Each entry, in full: reproduce it exactly.

*** Available records ***

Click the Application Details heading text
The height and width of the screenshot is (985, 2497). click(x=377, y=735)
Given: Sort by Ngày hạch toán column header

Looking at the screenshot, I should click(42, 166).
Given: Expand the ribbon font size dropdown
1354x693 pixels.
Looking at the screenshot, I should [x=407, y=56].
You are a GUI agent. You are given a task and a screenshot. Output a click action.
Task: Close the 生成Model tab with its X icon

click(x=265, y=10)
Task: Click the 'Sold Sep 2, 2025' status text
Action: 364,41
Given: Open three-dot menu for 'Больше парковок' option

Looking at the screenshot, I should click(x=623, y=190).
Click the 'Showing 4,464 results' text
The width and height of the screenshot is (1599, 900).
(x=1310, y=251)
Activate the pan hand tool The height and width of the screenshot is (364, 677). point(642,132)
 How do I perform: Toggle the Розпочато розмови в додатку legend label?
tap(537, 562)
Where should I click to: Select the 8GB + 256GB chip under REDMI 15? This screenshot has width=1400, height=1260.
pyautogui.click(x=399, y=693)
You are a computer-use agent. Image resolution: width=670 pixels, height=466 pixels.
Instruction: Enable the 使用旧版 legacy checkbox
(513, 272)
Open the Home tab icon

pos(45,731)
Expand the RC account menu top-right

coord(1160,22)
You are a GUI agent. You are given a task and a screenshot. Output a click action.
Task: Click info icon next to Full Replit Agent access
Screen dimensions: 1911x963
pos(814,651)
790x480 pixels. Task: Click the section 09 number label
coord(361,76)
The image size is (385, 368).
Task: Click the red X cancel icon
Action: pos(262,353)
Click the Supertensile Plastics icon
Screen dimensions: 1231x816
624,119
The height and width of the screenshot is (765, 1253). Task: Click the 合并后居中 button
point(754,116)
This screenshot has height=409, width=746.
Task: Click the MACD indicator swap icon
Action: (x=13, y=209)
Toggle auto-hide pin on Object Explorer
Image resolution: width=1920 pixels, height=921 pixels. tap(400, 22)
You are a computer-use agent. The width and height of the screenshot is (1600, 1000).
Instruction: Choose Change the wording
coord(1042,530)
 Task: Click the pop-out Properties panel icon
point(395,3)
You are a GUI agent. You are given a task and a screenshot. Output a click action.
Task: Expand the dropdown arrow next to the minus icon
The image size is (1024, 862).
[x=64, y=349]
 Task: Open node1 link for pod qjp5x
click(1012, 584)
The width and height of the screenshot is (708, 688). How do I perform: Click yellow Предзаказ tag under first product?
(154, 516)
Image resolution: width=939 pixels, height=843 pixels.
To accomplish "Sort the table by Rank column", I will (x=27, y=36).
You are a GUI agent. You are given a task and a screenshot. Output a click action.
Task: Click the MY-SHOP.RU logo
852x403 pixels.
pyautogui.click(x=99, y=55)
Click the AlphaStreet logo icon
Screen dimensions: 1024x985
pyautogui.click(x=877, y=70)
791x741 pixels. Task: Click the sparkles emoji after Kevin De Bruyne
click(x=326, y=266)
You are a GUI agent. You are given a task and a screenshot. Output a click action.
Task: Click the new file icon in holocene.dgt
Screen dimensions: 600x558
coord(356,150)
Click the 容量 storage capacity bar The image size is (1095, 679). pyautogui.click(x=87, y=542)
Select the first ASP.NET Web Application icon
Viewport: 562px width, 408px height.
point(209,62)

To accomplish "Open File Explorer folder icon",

*** End of Available records ***

Solution.
Click the Application Details heading text
The height and width of the screenshot is (985, 2497). click(x=377, y=735)
Given: Sort by Ngày hạch toán column header

Looking at the screenshot, I should click(42, 166).
Given: Expand the ribbon font size dropdown
1354x693 pixels.
Looking at the screenshot, I should [x=407, y=56].
You are a GUI agent. You are given a task and a screenshot. Output a click action.
Task: Close the 生成Model tab with its X icon

click(x=265, y=10)
Task: Click the 'Sold Sep 2, 2025' status text
Action: 364,41
Given: Open three-dot menu for 'Больше парковок' option

Looking at the screenshot, I should click(x=623, y=190).
Click the 'Showing 4,464 results' text
The width and height of the screenshot is (1599, 900).
(x=1310, y=251)
Activate the pan hand tool The height and width of the screenshot is (364, 677). point(642,132)
 How do I perform: Toggle the Розпочато розмови в додатку legend label?
tap(537, 562)
Where should I click to: Select the 8GB + 256GB chip under REDMI 15? This screenshot has width=1400, height=1260.
pyautogui.click(x=399, y=693)
You are a computer-use agent. Image resolution: width=670 pixels, height=466 pixels.
Instruction: Enable the 使用旧版 legacy checkbox
(513, 272)
Open the Home tab icon

pos(45,731)
Expand the RC account menu top-right

coord(1160,22)
You are a GUI agent. You are given a task and a screenshot. Output a click action.
Task: Click info icon next to Full Replit Agent access
Screen dimensions: 1911x963
pos(814,651)
790x480 pixels. Task: Click the section 09 number label
coord(361,76)
The image size is (385, 368).
Task: Click the red X cancel icon
Action: pos(262,353)
Click the Supertensile Plastics icon
Screen dimensions: 1231x816
624,119
The height and width of the screenshot is (765, 1253). Task: Click the 合并后居中 button
point(754,116)
This screenshot has height=409, width=746.
Task: Click the MACD indicator swap icon
Action: (x=13, y=209)
Toggle auto-hide pin on Object Explorer
Image resolution: width=1920 pixels, height=921 pixels. tap(400, 22)
You are a computer-use agent. The width and height of the screenshot is (1600, 1000).
Instruction: Choose Change the wording
coord(1042,530)
 Task: Click the pop-out Properties panel icon
point(395,3)
You are a GUI agent. You are given a task and a screenshot. Output a click action.
Task: Expand the dropdown arrow next to the minus icon
The image size is (1024, 862).
[x=64, y=349]
 Task: Open node1 link for pod qjp5x
click(1012, 584)
The width and height of the screenshot is (708, 688). How do I perform: Click yellow Предзаказ tag under first product?
(154, 516)
Image resolution: width=939 pixels, height=843 pixels.
To accomplish "Sort the table by Rank column", I will (x=27, y=36).
You are a GUI agent. You are given a task and a screenshot. Output a click action.
Task: Click the MY-SHOP.RU logo
852x403 pixels.
pyautogui.click(x=99, y=55)
Click the AlphaStreet logo icon
Screen dimensions: 1024x985
pyautogui.click(x=877, y=70)
791x741 pixels. Task: Click the sparkles emoji after Kevin De Bruyne
click(x=326, y=266)
You are a GUI agent. You are given a task and a screenshot. Output a click action.
Task: Click the new file icon in holocene.dgt
Screen dimensions: 600x558
coord(356,150)
Click the 容量 storage capacity bar The image size is (1095, 679). pyautogui.click(x=87, y=542)
Select the first ASP.NET Web Application icon
Viewport: 562px width, 408px height.
point(209,62)

To accomplish "Open File Explorer folder icon",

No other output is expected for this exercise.